INSTRUCTIONS FOR THE TASK:
In how many lines of the data does the word "toolbar" appear? Give the number by itself.

PROVIDED RECORDS:
##############################

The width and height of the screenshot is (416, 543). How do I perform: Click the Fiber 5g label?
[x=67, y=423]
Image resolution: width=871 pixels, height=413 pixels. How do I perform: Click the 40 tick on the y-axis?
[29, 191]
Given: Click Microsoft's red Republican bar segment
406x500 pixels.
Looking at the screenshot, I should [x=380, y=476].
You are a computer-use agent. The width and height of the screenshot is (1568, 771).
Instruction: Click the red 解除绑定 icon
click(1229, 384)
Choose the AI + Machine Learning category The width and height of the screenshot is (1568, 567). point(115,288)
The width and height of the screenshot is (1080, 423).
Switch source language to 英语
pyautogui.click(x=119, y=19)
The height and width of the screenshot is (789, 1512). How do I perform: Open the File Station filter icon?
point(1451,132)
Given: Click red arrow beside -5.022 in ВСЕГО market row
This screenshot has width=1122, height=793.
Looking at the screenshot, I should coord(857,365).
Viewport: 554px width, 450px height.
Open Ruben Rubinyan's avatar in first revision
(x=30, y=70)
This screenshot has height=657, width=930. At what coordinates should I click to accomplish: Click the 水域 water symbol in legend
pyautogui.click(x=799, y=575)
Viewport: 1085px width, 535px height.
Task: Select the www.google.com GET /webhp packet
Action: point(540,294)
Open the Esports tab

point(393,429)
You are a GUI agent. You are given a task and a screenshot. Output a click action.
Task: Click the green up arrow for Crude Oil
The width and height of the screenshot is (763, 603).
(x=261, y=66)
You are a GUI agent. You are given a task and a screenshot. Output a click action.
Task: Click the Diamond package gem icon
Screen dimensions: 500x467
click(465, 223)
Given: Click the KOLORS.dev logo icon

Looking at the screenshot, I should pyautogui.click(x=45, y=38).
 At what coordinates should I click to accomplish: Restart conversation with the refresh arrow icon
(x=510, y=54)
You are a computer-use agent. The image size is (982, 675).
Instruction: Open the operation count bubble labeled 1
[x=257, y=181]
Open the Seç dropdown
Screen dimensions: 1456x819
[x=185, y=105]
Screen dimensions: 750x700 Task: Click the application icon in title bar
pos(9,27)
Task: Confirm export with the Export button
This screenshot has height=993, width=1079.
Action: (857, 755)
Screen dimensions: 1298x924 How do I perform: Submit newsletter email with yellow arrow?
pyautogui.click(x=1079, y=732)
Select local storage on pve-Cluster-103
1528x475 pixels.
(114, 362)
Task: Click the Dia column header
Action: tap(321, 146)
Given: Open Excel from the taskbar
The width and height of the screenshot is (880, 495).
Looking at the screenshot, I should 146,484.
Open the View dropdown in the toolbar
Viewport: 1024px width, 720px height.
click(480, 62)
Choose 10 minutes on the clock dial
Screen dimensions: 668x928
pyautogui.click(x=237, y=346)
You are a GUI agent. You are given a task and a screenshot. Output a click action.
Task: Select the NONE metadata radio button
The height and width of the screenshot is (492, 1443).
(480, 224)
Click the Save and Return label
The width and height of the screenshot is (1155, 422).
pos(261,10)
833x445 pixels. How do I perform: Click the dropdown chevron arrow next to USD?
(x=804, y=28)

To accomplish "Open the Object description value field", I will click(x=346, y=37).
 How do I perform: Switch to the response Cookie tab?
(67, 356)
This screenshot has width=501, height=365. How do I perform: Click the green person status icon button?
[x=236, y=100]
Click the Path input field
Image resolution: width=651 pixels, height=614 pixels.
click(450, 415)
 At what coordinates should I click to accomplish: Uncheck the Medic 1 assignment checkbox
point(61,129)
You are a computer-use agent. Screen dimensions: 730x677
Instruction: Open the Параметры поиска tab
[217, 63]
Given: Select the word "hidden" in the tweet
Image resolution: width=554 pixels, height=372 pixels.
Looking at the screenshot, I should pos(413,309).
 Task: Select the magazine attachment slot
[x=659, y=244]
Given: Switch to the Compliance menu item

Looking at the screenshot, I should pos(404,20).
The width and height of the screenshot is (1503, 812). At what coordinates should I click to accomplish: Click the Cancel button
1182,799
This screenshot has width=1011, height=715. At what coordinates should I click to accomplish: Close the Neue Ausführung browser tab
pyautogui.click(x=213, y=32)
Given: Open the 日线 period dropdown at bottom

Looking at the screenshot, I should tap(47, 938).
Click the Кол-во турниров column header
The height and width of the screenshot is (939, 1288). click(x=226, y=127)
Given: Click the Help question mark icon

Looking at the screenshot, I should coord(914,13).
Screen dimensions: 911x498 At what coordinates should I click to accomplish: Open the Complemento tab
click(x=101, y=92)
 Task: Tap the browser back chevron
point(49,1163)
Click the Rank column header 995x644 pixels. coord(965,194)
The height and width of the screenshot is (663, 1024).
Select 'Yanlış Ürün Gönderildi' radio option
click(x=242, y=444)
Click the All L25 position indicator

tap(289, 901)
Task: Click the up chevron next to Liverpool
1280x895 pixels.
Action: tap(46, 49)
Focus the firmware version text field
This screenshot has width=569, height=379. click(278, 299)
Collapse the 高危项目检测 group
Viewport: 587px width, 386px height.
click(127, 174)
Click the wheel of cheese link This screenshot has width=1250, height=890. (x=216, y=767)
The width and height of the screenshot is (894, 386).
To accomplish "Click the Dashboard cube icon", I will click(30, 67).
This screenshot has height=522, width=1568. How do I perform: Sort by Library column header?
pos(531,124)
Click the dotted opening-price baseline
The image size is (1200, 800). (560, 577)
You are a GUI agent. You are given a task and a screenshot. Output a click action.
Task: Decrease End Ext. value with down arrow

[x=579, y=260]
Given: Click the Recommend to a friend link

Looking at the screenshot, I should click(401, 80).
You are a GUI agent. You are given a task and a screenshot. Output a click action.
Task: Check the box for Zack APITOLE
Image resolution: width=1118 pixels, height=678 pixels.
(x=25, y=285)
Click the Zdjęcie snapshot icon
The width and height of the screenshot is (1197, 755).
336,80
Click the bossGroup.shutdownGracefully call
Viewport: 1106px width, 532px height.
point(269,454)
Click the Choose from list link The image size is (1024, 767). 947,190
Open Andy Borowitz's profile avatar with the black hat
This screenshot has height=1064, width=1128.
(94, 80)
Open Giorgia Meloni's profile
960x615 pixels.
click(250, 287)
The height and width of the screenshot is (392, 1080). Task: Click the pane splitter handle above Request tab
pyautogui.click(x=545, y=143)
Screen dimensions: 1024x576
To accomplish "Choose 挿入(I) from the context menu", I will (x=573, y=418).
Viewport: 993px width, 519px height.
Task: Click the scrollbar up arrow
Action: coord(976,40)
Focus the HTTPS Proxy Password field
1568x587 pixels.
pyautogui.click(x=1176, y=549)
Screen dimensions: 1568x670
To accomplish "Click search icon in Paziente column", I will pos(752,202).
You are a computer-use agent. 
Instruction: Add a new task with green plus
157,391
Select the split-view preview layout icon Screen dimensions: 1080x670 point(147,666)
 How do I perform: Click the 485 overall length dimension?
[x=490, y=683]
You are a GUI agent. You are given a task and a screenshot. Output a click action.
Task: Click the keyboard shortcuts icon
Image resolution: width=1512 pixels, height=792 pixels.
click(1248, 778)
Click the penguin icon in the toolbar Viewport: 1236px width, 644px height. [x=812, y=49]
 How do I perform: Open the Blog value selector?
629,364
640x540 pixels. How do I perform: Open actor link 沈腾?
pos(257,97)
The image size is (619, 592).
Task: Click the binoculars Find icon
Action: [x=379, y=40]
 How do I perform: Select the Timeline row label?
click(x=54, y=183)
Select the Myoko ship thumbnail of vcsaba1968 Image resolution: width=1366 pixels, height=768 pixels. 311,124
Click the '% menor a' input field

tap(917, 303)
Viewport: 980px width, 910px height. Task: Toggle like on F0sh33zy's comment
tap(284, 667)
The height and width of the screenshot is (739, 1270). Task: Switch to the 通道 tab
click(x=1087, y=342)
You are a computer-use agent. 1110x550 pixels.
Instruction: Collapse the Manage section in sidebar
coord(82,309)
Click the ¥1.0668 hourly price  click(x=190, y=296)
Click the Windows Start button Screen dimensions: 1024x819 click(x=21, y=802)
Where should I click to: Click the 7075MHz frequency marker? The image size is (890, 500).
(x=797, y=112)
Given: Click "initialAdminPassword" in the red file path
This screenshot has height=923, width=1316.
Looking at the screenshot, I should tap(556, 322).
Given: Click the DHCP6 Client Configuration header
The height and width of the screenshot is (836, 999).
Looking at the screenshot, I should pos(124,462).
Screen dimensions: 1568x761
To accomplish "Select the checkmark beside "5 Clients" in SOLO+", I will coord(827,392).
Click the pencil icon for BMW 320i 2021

##############################

PROBLEM SOLUTION:
2